Wi‑Fi auth & filtering: FreeRADIUS, 802.1X, Squid, SquidGuard

Some time ago I wrote “Why you shouldn’t use Squid in transparent mode?”. That covered filtering — but not authentication.
I considered PacketFence, but it’s more of a NAC solution. pfSense is interesting too, but didn’t fit my project. PacketFence is also too resource‑hungry for what I wanted.
So I built my own “handmade” solution. Here’s a short presentation video: https://www.youtube.com/watch?v=9ItnHyWaWMo
Principle
A Wi‑Fi access point with WPA2‑Enterprise authentication connects to a FreeRADIUS server, itself connected to Active Directory (NTLM authentication). The certificate is a Let’s Encrypt one. Having a cert signed by a trusted root CA already installed on clients is useful: with self‑signed certs you must deploy your CA to all clients, which is annoying.
Once connected to Wi‑Fi, automatic proxy configuration does its job for browsers configured for “automatic proxy detection”. If not (often the case on smartphones), users are redirected to a page explaining how to enable auto‑detection or set the proxy manually.
On the server side, Squid logs MAC addresses browsing in HTTP/HTTPS. FreeRADIUS logs Wi‑Fi connections with usernames and associated MAC addresses (see video).

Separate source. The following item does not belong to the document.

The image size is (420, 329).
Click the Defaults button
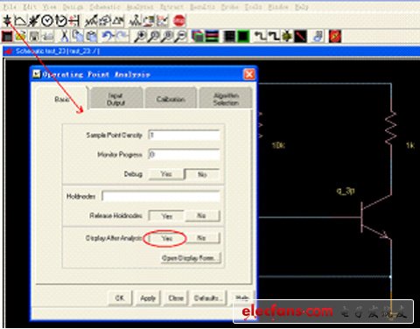click(207, 298)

This setup is interesting, but it doesn’t solve everything.
When a user changes their password, the connection fails — which is good — but then the user often has to delete the Wi‑Fi profile and re‑enter the password. Too bad. Also, older devices don’t support 802.1X.
One advantage (or disadvantage, depending on your point of view): frequent re‑authentication is not required. For a smartphone coming and going, it’s great. For a shared PC, less great…

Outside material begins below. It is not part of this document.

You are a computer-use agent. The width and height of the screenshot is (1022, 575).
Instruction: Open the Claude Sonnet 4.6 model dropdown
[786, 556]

Also, this method does not allow you to show “terms of use” like a captive portal. I think users should sign an acceptable use policy when accounts are provided (or it should be in the IT charter).
To be clear: I didn’t find a perfect solution, but this seems like a good compromise for my network.
And it uses very little memory — it can run on a Raspberry Pi 🙂
Today, I feel there’s still no ideal solution for public Wi‑Fi hotspots. Captive portals teach users to bypass SSL warnings, and they don’t work well with HSTS (e.g., Google as a default start page). 802.1X can’t easily present terms or SMS registration pages either. In a world full of “free Wi‑Fi”, we need real solutions that protect users and Internet providers.
I’ll write a wiki tutorial when I have some time.